----- PROVIDED DATA -----

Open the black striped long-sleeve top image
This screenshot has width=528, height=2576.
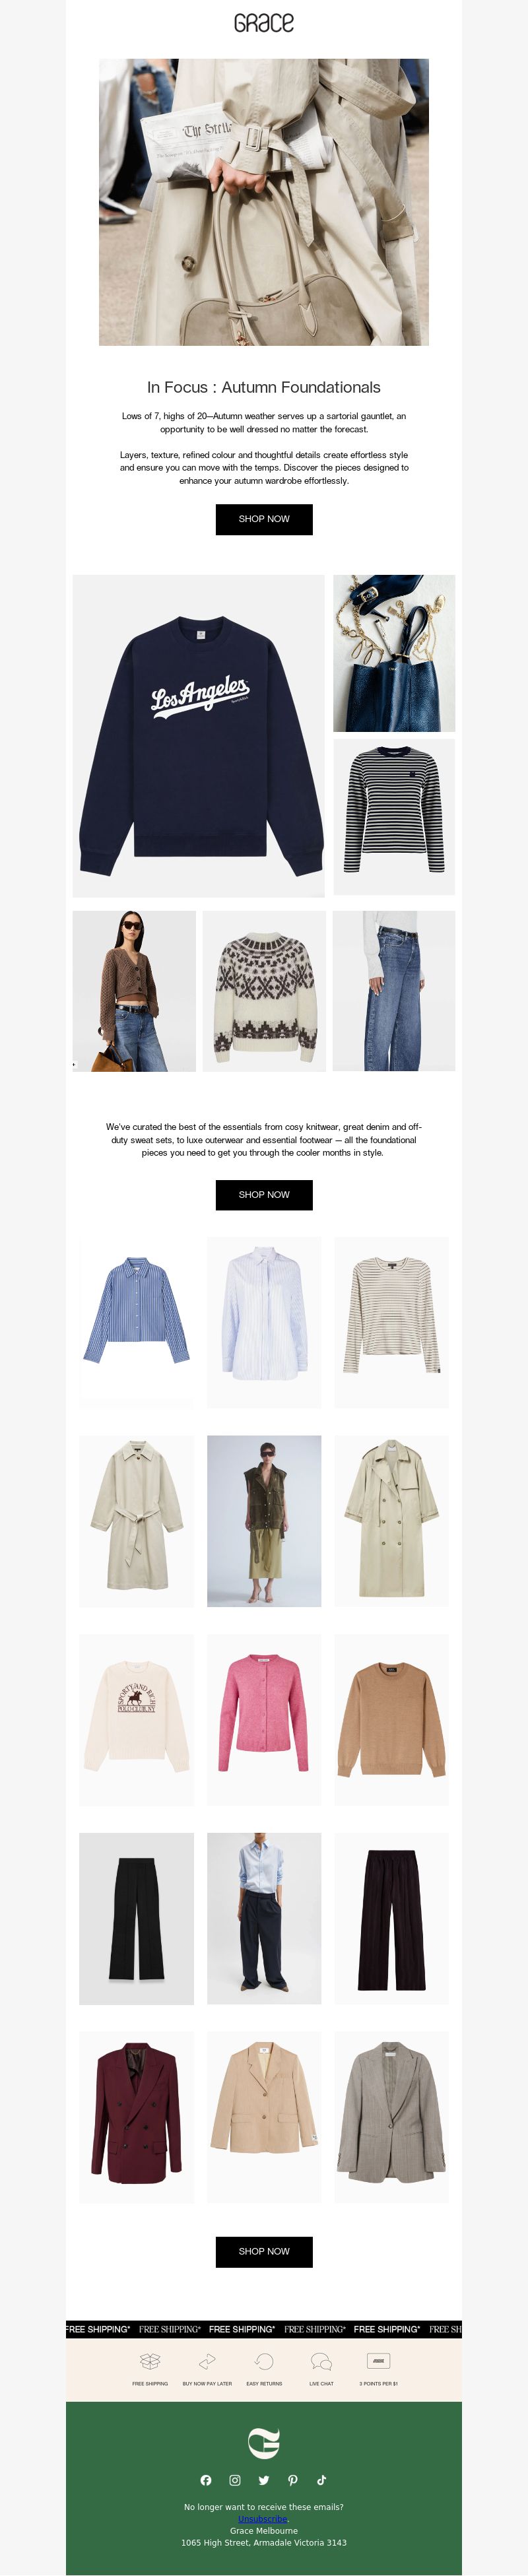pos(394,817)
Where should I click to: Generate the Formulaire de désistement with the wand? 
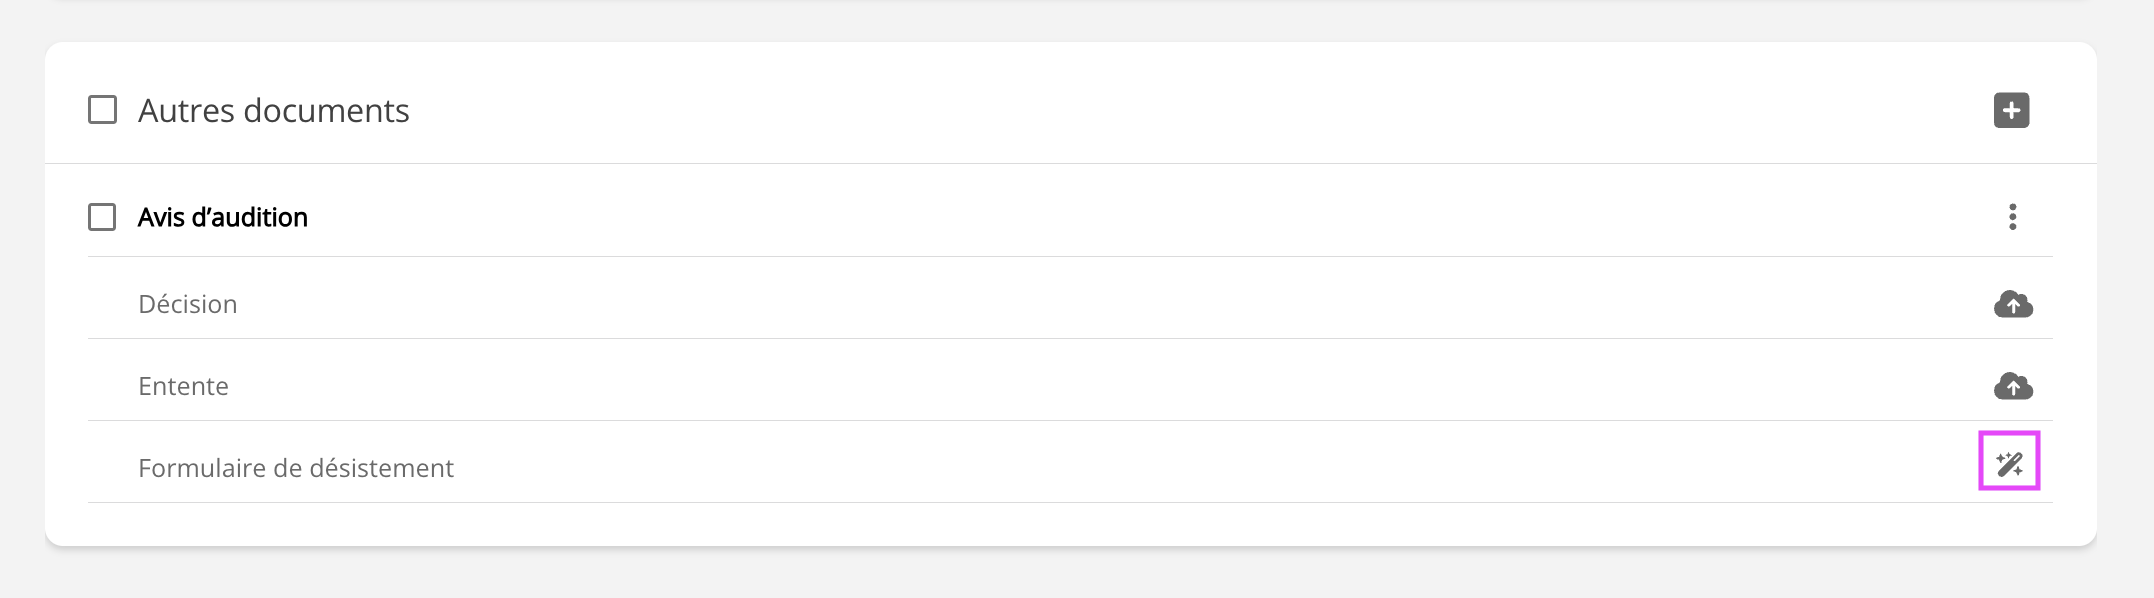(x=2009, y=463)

-----

**INSTRUCTIONS FOR THE TASK:** Keeping the pictures out, print the entries above exactly as written.

**TASK SOLUTION:**
Open the black striped long-sleeve top image
This screenshot has width=528, height=2576.
pos(394,817)
Where should I click to: Generate the Formulaire de désistement with the wand? 
(x=2009, y=463)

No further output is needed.